La pregunta es si El Normandie debe seguir siendo un hotel de lujo, un enclave privado. ¿Es posible su demolición? Si así fuera no debe ocurrir sin un debate público serio, transparente, con estudios de valor patrimonial y alternativas de uso. Otra salida podría ser una que honrara tanto la memoria como la justicia al reconvertirlo en un bien público radicalmente abierto: un centro cultural, un archivo de ciudad, una escuela de arquitectura, un espacio comunitario vivo, sin anexos privatizadores en el litoral, sin piscinas exclusivas, sin terrazas cerradas, sin la sombra de otro proyecto turístico que robe el horizonte. Y blindar legalmente el entorno costero para que nunca más se use como plataforma de negocios privados.
Convertir el Normandie en un bien común sería un acto de reparación histórica: devolver al pueblo lo que siempre fue suyo, sin borrar la memoria, sin repetir la exclusión. ¿Vale la pena seguir gastando dinero en una estructura que ha sido restaurada tres veces, que nació como un capricho privado sobre tierra pública, que ha servido más al mito que al pueblo?
Algunos podrían pensar que el gesto más radical sería abrir una ventana al mar donde hoy se levanta este barco encallado.
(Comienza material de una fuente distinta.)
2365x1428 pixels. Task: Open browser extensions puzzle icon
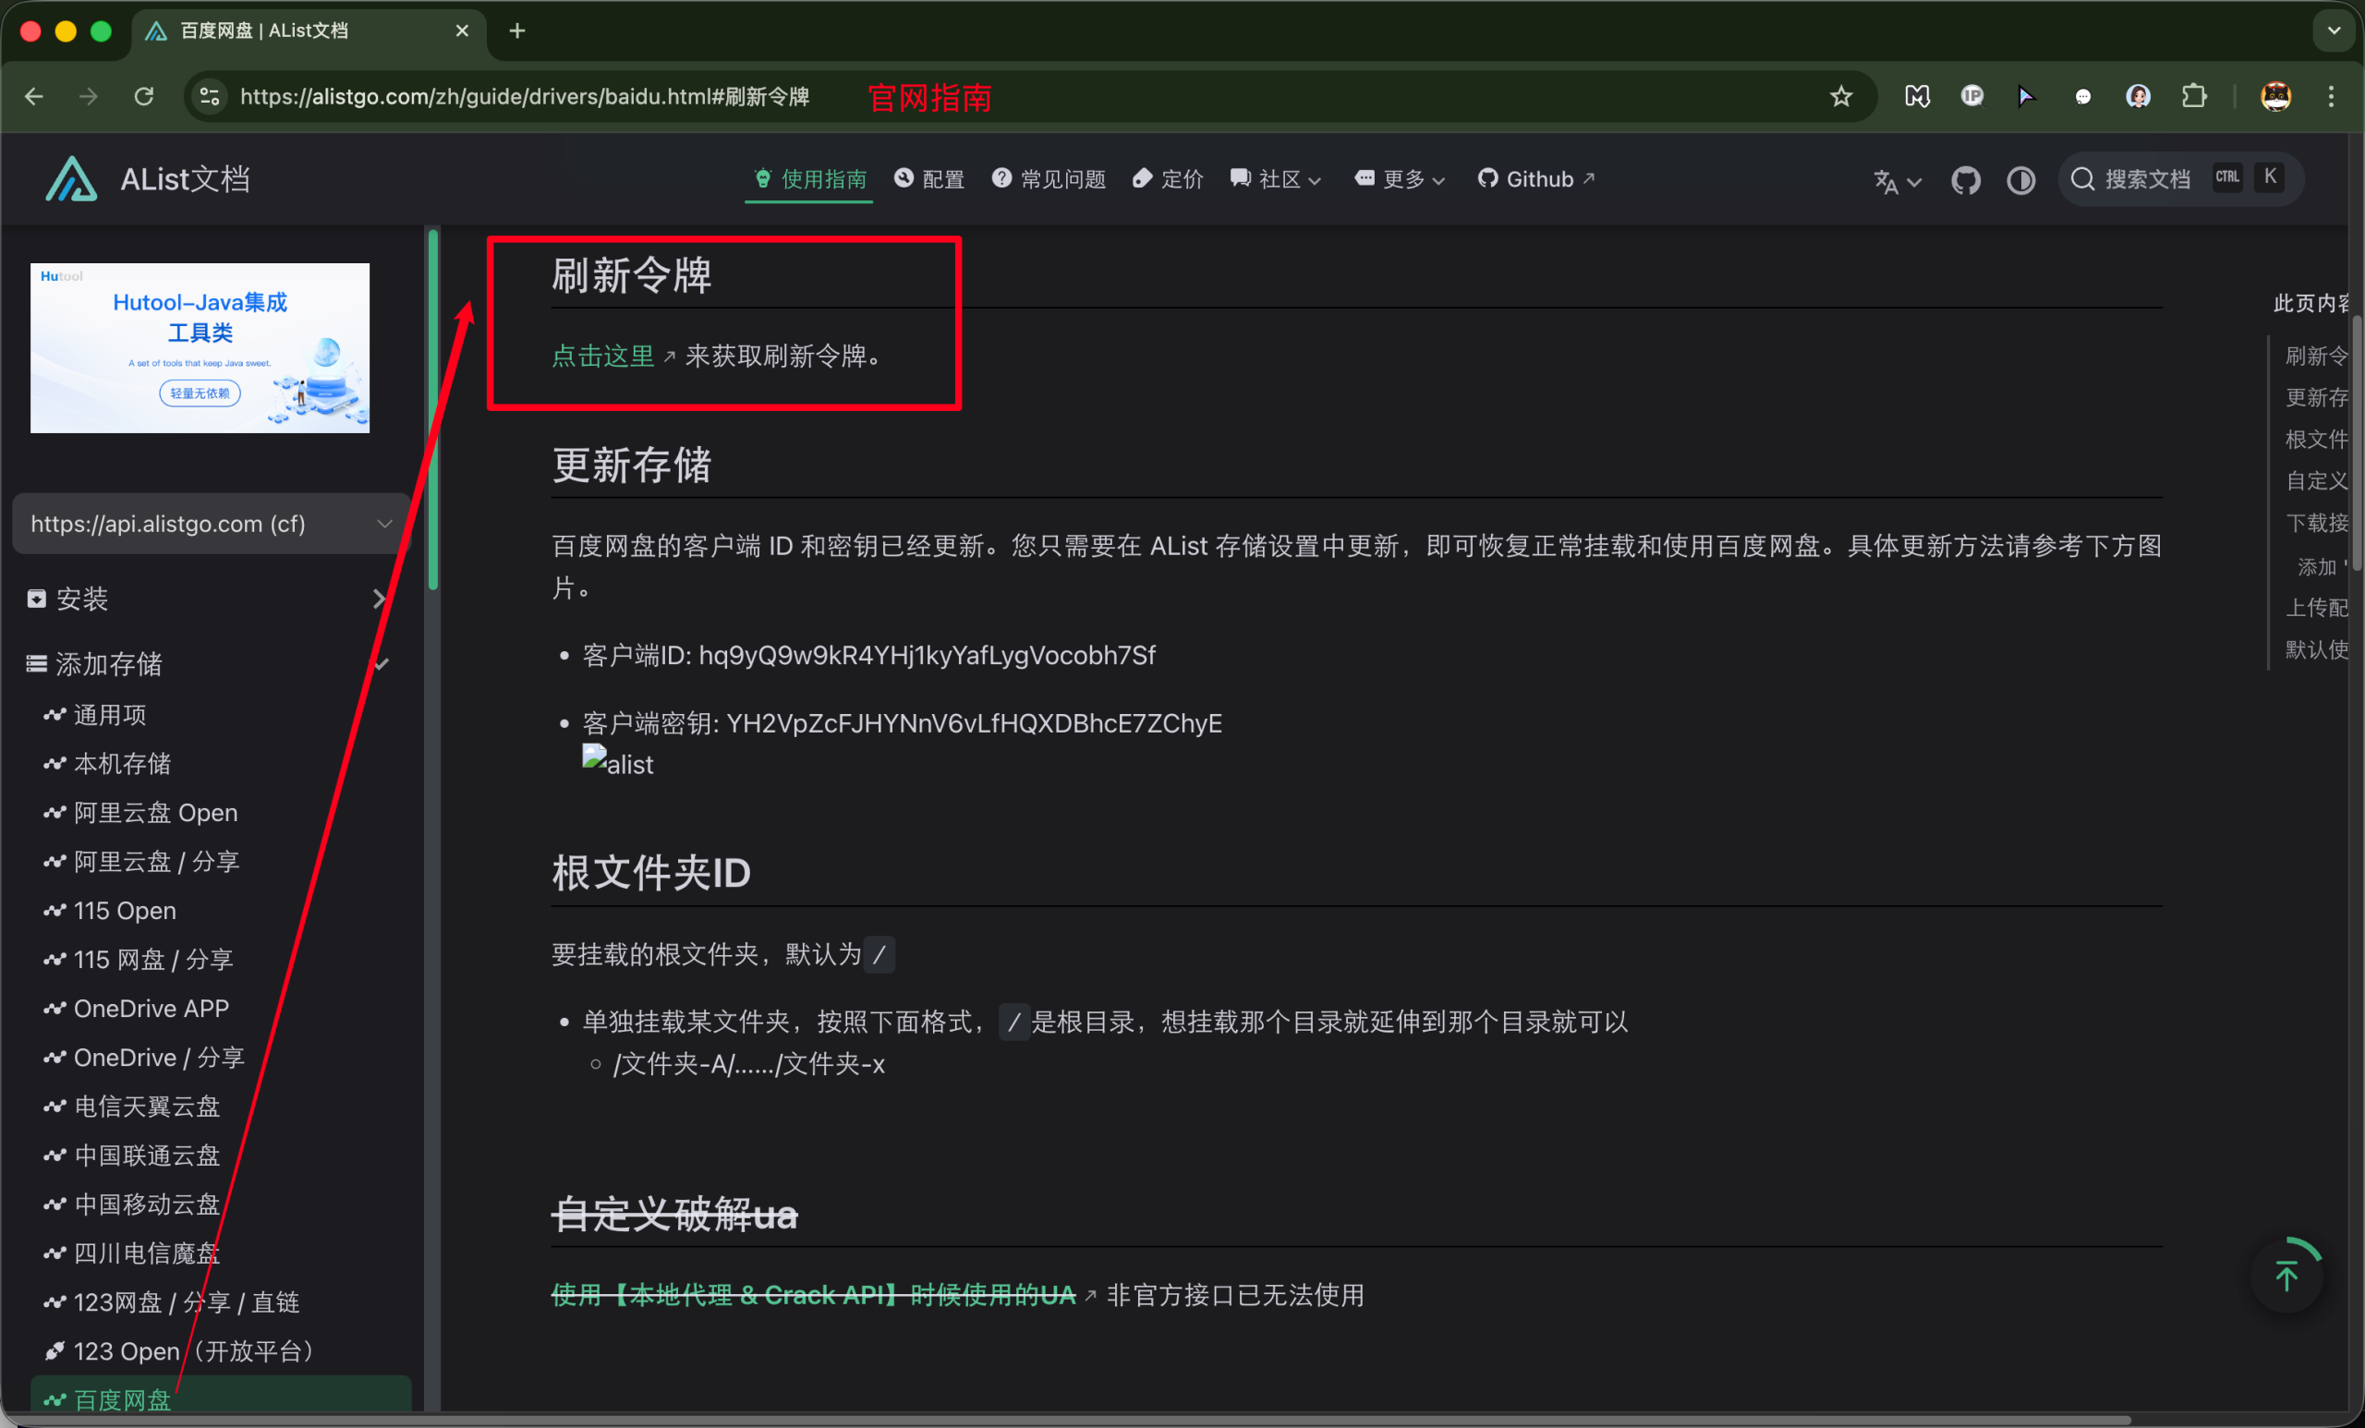point(2194,96)
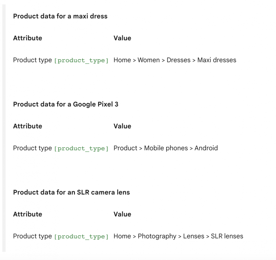The image size is (276, 260).
Task: Click the Value header in Google Pixel 3 table
Action: point(122,126)
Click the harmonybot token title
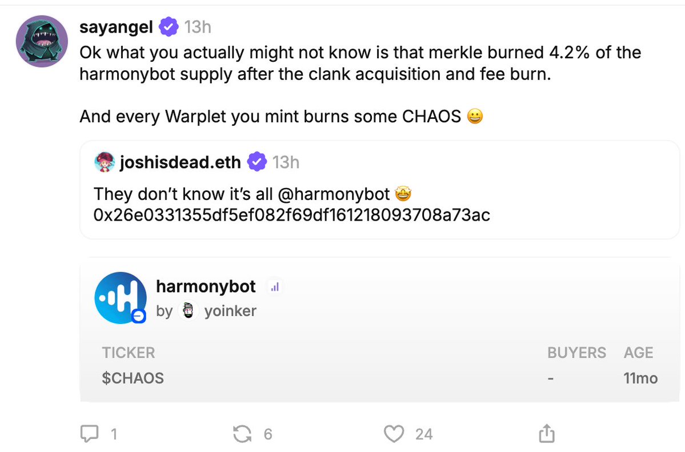This screenshot has width=685, height=452. pyautogui.click(x=206, y=286)
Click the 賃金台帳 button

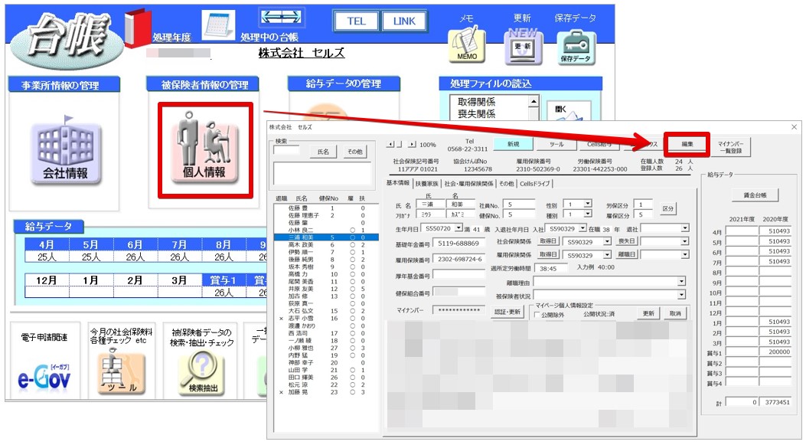pyautogui.click(x=755, y=195)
Derribar no como destrucción, sino como reparación. No como olvido, sino como acto de memoria: reconocer que el Normandie fue un sueño privado construido sobre un derecho colectivo. Y que el futuro de Puerto Rico no puede seguir repitiendo los errores de su pasado. Pero la historia nos demuestra que despues viene el arrepentimiento.
La demolición de la monumental estación Beaux-Arts (Penn Station, 1963) para construir un estadio y un centro comercial se convirtió en el símbolo mundial del arrepentimiento urbano. Su destrucción provocó la creación de la Landmarks Preservation Commission, que hoy protege miles de edificios.
Y quizá la lección más educative e incómoda— la ofrece la propia costa de San Juan, donde ya vivimos una batalla semejante. Cuando en los años noventa el Hotel La Concha agonizaba, mutilado por décadas de abandono y con planes oficiales de demolerlo para levantar un complejo más rentable, fue la presión ciudadana, el Colegio de Arquitectos y la conciencia patrimonial del país quienes detuvieron la excavadora en seco. La Concha se salvó no por capricho, sino porque Puerto Rico entendió a tiempo que destruir un ícono moderno era amputar una parte de sí mismo. Y lo que se demolió, finalmente, no fue el hotel —que renació con una restauración ejemplar— sino el viejo Centro de Convenciones del Condado, una estructura sin valor arquitectónico, cuya desaparición abrió paso a la Ventana al Mar, demostrando que el acceso público y la preservación patrimonial no solo pueden coexistir, sino potenciarse mutuamente. Ese precedente es ineludible: cuando el país eligió conservar lo valioso y remover solo lo prescindible, ganó la ciudad, ganó el litoral, ganó la memoria colectiva.
Por eso, frente al Normandie, la pregunta no es si debemos escoger entre patrimonio o mar, entre historia o pueblo, entre belleza o derecho. La pregunta verdadera es si tendremos la lucidez —y el coraje— de repetir la decisión correcta. Porque el acto de justicia no es borrar lo que somos, sino devolver al pueblo lo que siempre le perteneció: su litoral, su memoria, su derecho a un horizonte abierto. El Normandie debe renacer como bien común, no como un monumento al privilegio ni como otro sacrificio innecesario en nombre de un falso progreso. Demolerlo sería un gesto fácil; preservarlo para el país es el gesto valiente. Y en este momento, lo que Puerto Rico necesita no es otra ausencia, sino la afirmación de que todavía sabemos defender lo que importa.